In the bid to streamline payments, she said, companies such as Comdata can examine which ERP systems its prospective firms are using, “and we pull in existing customers that have those same systems, and have embraced FinTech organizations — and they can collaborate in a bid to transform how payments get done.”
She noted that some verticals, like healthcare, may have automated several functions — such as claims filings — but on the payments side, they were still highly reliant on paper.
All industry verticals are ripe for that migration, Joiner noted. The rise of contactless payments can also promote different approaches to B2B payments across verticals well-entrenched in using paper checks, especially as real-time automation occurs throughout the life cycle of businesses (AP, AR and reconciliation) with less human intervention.
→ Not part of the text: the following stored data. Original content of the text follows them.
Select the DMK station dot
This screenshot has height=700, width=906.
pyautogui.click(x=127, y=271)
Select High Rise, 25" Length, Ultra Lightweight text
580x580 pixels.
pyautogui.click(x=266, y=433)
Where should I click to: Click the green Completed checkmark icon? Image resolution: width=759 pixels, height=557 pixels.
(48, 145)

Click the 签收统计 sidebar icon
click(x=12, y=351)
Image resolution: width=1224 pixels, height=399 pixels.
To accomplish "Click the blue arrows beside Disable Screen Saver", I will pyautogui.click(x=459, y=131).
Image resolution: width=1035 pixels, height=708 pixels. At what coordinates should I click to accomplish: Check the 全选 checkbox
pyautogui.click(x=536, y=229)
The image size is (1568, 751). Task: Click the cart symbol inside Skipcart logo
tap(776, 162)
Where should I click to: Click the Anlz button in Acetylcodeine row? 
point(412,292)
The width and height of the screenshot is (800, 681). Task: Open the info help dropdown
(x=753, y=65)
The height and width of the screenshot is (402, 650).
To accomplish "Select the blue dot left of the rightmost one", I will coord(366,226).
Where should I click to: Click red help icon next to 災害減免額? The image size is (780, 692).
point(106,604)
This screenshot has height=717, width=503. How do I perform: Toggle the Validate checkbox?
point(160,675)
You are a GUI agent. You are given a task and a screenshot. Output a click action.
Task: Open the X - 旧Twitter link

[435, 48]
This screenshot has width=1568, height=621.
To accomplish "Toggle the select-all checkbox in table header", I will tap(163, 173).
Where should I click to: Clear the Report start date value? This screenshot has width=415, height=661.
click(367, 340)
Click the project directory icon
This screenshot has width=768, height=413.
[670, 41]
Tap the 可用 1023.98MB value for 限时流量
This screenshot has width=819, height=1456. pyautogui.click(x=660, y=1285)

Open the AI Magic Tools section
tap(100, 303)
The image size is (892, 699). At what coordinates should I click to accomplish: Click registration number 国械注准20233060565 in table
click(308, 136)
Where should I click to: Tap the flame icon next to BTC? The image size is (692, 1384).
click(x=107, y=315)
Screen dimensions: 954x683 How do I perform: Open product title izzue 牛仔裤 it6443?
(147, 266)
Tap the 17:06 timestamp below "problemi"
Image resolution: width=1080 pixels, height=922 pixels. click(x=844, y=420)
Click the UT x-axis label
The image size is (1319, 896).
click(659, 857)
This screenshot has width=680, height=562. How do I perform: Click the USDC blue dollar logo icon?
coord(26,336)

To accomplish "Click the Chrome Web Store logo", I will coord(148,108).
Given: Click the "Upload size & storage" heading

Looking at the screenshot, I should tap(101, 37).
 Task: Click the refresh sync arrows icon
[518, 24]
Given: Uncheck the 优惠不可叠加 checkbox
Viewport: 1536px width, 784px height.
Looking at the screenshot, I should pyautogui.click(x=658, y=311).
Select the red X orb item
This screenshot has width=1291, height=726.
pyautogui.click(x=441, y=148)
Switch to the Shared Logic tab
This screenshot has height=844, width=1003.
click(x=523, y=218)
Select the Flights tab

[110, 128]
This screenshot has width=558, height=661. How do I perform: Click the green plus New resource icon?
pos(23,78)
When PYMNTS asked Joiner about forward-looking improvements or changes she is seeing in the market, she indicated that “the market is going to multiple modalities and currencies.” That has been part of parent company FLEETCOR’s strategy with the acquisitions of Cambridge and NVoicePay.
Asked about which B2B trends may be long-lasting, Joiner pointed to the increasing prevalence of one-time-use cards, where fraud protections are enhanced, as well as Comdata’s ability to customize unique rules governing spend based on industry and individual business needs.
“The rules you're going to do for a healthcare company, from a fraud and security perspective, are very different from construction,” she remarked.
Looking ahead, Joiner predicts that the B2B space will be marked by interchange optimization and continued modifications to cloud APIs, machine learning and customer service (via chatbots and other tools).
“You have to have a pathway for the different parties to adapt,” she told PYMNTS. “You’re going to continue to see M&A activity as different FinTechs and FIs partner together with emerging new companies to create the evolution of the B2B space.”